-- Data shown follows --
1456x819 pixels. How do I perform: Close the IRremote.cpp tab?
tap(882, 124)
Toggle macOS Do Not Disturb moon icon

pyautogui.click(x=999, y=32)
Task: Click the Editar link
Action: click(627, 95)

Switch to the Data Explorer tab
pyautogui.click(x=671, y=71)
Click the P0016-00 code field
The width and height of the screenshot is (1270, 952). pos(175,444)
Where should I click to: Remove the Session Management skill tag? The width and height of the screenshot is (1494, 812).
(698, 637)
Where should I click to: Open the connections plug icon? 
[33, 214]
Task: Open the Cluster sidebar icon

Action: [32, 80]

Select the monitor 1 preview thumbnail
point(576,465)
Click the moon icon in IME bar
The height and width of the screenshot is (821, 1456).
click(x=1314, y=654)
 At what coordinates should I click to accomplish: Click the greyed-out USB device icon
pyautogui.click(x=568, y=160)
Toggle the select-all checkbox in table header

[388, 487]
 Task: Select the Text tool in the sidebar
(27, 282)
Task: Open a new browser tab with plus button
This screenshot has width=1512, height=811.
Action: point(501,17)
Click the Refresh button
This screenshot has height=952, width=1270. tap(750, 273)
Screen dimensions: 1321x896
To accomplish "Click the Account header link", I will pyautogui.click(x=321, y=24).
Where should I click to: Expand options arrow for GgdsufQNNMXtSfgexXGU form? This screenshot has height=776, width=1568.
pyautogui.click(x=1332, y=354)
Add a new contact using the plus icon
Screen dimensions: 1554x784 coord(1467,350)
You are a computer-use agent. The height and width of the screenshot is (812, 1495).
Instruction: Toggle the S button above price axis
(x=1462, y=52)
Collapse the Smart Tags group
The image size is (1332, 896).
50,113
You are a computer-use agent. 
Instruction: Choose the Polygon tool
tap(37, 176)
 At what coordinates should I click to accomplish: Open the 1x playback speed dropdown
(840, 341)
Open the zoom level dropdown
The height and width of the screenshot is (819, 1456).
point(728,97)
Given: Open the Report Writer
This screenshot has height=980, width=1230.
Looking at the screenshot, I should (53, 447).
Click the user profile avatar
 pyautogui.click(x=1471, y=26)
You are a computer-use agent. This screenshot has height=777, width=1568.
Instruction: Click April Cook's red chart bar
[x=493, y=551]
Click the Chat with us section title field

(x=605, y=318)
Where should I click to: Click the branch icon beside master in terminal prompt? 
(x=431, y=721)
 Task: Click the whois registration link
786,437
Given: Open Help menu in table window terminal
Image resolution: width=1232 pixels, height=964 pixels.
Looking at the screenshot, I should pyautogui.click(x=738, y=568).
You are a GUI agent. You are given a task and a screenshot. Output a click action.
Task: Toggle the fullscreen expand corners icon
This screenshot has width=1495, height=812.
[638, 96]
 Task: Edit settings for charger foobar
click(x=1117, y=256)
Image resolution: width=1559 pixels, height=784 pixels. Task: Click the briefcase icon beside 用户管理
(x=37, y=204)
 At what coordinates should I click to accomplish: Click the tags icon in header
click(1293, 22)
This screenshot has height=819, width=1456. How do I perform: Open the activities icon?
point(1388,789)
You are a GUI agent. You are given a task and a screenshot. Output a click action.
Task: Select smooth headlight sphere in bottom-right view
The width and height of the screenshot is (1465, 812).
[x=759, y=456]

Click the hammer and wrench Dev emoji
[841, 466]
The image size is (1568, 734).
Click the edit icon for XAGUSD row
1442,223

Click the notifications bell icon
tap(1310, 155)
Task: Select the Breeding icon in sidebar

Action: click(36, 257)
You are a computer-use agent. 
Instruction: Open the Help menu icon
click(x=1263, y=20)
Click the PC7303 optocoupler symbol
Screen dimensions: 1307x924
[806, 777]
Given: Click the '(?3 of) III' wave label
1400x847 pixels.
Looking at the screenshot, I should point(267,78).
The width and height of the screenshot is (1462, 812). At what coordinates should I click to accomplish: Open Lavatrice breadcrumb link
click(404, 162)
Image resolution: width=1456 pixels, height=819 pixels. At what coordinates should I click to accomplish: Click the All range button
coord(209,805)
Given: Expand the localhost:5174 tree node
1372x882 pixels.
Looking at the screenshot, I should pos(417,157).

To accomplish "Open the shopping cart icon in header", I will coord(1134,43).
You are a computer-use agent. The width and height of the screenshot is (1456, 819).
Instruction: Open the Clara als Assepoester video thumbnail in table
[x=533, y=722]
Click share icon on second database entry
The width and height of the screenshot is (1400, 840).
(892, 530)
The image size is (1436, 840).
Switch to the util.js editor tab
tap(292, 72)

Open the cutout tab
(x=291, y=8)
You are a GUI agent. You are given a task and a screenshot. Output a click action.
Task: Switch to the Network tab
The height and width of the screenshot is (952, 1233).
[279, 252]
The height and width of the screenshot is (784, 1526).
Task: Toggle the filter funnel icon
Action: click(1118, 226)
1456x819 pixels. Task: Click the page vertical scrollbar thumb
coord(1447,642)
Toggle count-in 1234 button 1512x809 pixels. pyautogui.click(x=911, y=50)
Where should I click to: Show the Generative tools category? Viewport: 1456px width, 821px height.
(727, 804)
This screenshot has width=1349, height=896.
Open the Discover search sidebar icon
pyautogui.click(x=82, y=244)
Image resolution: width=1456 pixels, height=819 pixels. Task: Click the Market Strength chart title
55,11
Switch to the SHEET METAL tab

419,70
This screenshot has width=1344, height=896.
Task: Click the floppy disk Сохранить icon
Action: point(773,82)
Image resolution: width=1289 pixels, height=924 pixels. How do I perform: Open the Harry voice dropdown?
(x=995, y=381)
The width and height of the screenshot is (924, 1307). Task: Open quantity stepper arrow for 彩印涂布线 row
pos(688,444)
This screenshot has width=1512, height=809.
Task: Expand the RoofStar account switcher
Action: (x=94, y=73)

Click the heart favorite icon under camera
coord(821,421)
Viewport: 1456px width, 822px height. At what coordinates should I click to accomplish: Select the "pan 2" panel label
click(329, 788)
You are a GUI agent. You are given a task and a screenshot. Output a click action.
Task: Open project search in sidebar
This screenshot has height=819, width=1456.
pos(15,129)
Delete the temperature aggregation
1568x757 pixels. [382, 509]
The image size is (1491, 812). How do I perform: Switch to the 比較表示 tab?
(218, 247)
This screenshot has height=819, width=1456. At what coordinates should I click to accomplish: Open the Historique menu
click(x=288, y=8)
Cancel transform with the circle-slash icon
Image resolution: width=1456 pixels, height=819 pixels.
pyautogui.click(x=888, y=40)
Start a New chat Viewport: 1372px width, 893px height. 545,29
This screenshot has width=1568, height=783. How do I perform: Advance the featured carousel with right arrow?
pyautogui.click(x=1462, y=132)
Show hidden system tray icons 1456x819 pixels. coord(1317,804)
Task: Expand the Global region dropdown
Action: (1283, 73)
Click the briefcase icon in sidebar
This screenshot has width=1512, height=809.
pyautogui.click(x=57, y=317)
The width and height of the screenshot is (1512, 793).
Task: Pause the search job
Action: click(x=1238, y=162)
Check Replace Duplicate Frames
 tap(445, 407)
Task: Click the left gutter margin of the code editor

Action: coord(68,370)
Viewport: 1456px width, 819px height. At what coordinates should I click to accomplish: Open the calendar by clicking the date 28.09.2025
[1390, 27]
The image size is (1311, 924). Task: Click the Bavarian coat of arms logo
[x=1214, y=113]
-- Data shown concluded --
# Activity
Reproduce every record, matching each line exactly.

# Task response
1456x819 pixels. How do I perform: Close the IRremote.cpp tab?
tap(882, 124)
Toggle macOS Do Not Disturb moon icon

pyautogui.click(x=999, y=32)
Task: Click the Editar link
Action: click(627, 95)

Switch to the Data Explorer tab
pyautogui.click(x=671, y=71)
Click the P0016-00 code field
The width and height of the screenshot is (1270, 952). pos(175,444)
Where should I click to: Remove the Session Management skill tag? The width and height of the screenshot is (1494, 812).
(698, 637)
Where should I click to: Open the connections plug icon? 
[33, 214]
Task: Open the Cluster sidebar icon

Action: [32, 80]

Select the monitor 1 preview thumbnail
point(576,465)
Click the moon icon in IME bar
The height and width of the screenshot is (821, 1456).
click(x=1314, y=654)
 At what coordinates should I click to accomplish: Click the greyed-out USB device icon
pyautogui.click(x=568, y=160)
Toggle the select-all checkbox in table header

[388, 487]
 Task: Select the Text tool in the sidebar
(27, 282)
Task: Open a new browser tab with plus button
This screenshot has width=1512, height=811.
Action: point(501,17)
Click the Refresh button
This screenshot has height=952, width=1270. tap(750, 273)
Screen dimensions: 1321x896
To accomplish "Click the Account header link", I will pyautogui.click(x=321, y=24).
Where should I click to: Expand options arrow for GgdsufQNNMXtSfgexXGU form? This screenshot has height=776, width=1568.
pyautogui.click(x=1332, y=354)
Add a new contact using the plus icon
Screen dimensions: 1554x784 coord(1467,350)
You are a computer-use agent. The height and width of the screenshot is (812, 1495).
Instruction: Toggle the S button above price axis
(x=1462, y=52)
Collapse the Smart Tags group
The image size is (1332, 896).
50,113
You are a computer-use agent. 
Instruction: Choose the Polygon tool
tap(37, 176)
 At what coordinates should I click to accomplish: Open the 1x playback speed dropdown
(840, 341)
Open the zoom level dropdown
The height and width of the screenshot is (819, 1456).
point(728,97)
Given: Open the Report Writer
This screenshot has height=980, width=1230.
Looking at the screenshot, I should (53, 447).
Click the user profile avatar
 pyautogui.click(x=1471, y=26)
You are a computer-use agent. This screenshot has height=777, width=1568.
Instruction: Click April Cook's red chart bar
[x=493, y=551]
Click the Chat with us section title field

(x=605, y=318)
Where should I click to: Click the branch icon beside master in terminal prompt? 
(x=431, y=721)
 Task: Click the whois registration link
786,437
Given: Open Help menu in table window terminal
Image resolution: width=1232 pixels, height=964 pixels.
Looking at the screenshot, I should pyautogui.click(x=738, y=568).
You are a GUI agent. You are given a task and a screenshot. Output a click action.
Task: Toggle the fullscreen expand corners icon
This screenshot has width=1495, height=812.
[638, 96]
 Task: Edit settings for charger foobar
click(x=1117, y=256)
Image resolution: width=1559 pixels, height=784 pixels. Task: Click the briefcase icon beside 用户管理
(x=37, y=204)
 At what coordinates should I click to accomplish: Click the tags icon in header
click(1293, 22)
This screenshot has height=819, width=1456. How do I perform: Open the activities icon?
point(1388,789)
You are a GUI agent. You are given a task and a screenshot. Output a click action.
Task: Select smooth headlight sphere in bottom-right view
The width and height of the screenshot is (1465, 812).
[x=759, y=456]

Click the hammer and wrench Dev emoji
[841, 466]
The image size is (1568, 734).
Click the edit icon for XAGUSD row
1442,223

Click the notifications bell icon
tap(1310, 155)
Task: Select the Breeding icon in sidebar

Action: click(36, 257)
You are a computer-use agent. 
Instruction: Open the Help menu icon
click(x=1263, y=20)
Click the PC7303 optocoupler symbol
Screen dimensions: 1307x924
[806, 777]
Given: Click the '(?3 of) III' wave label
1400x847 pixels.
Looking at the screenshot, I should point(267,78).
The width and height of the screenshot is (1462, 812). At what coordinates should I click to accomplish: Open Lavatrice breadcrumb link
click(404, 162)
Image resolution: width=1456 pixels, height=819 pixels. At what coordinates should I click to accomplish: Click the All range button
coord(209,805)
Given: Expand the localhost:5174 tree node
1372x882 pixels.
Looking at the screenshot, I should pos(417,157).

To accomplish "Open the shopping cart icon in header", I will coord(1134,43).
You are a computer-use agent. The width and height of the screenshot is (1456, 819).
Instruction: Open the Clara als Assepoester video thumbnail in table
[x=533, y=722]
Click share icon on second database entry
The width and height of the screenshot is (1400, 840).
(892, 530)
The image size is (1436, 840).
Switch to the util.js editor tab
tap(292, 72)

Open the cutout tab
(x=291, y=8)
You are a GUI agent. You are given a task and a screenshot. Output a click action.
Task: Switch to the Network tab
The height and width of the screenshot is (952, 1233).
[279, 252]
The height and width of the screenshot is (784, 1526).
Task: Toggle the filter funnel icon
Action: click(1118, 226)
1456x819 pixels. Task: Click the page vertical scrollbar thumb
coord(1447,642)
Toggle count-in 1234 button 1512x809 pixels. pyautogui.click(x=911, y=50)
Where should I click to: Show the Generative tools category? Viewport: 1456px width, 821px height.
(727, 804)
This screenshot has width=1349, height=896.
Open the Discover search sidebar icon
pyautogui.click(x=82, y=244)
Image resolution: width=1456 pixels, height=819 pixels. Task: Click the Market Strength chart title
55,11
Switch to the SHEET METAL tab

419,70
This screenshot has width=1344, height=896.
Task: Click the floppy disk Сохранить icon
Action: point(773,82)
Image resolution: width=1289 pixels, height=924 pixels. How do I perform: Open the Harry voice dropdown?
(x=995, y=381)
The width and height of the screenshot is (924, 1307). Task: Open quantity stepper arrow for 彩印涂布线 row
pos(688,444)
This screenshot has width=1512, height=809.
Task: Expand the RoofStar account switcher
Action: (x=94, y=73)

Click the heart favorite icon under camera
coord(821,421)
Viewport: 1456px width, 822px height. At what coordinates should I click to accomplish: Select the "pan 2" panel label
click(329, 788)
You are a GUI agent. You are given a task and a screenshot. Output a click action.
Task: Open project search in sidebar
This screenshot has height=819, width=1456.
pos(15,129)
Delete the temperature aggregation
1568x757 pixels. [382, 509]
The image size is (1491, 812). How do I perform: Switch to the 比較表示 tab?
(218, 247)
This screenshot has height=819, width=1456. At what coordinates should I click to accomplish: Open the Historique menu
click(x=288, y=8)
Cancel transform with the circle-slash icon
Image resolution: width=1456 pixels, height=819 pixels.
pyautogui.click(x=888, y=40)
Start a New chat Viewport: 1372px width, 893px height. 545,29
This screenshot has width=1568, height=783. How do I perform: Advance the featured carousel with right arrow?
pyautogui.click(x=1462, y=132)
Show hidden system tray icons 1456x819 pixels. coord(1317,804)
Task: Expand the Global region dropdown
Action: (1283, 73)
Click the briefcase icon in sidebar
This screenshot has width=1512, height=809.
pyautogui.click(x=57, y=317)
The width and height of the screenshot is (1512, 793).
Task: Pause the search job
Action: click(x=1238, y=162)
Check Replace Duplicate Frames
 tap(445, 407)
Task: Click the left gutter margin of the code editor

Action: coord(68,370)
Viewport: 1456px width, 819px height. At what coordinates should I click to accomplish: Open the calendar by clicking the date 28.09.2025
[1390, 27]
The image size is (1311, 924). Task: Click the Bavarian coat of arms logo
[x=1214, y=113]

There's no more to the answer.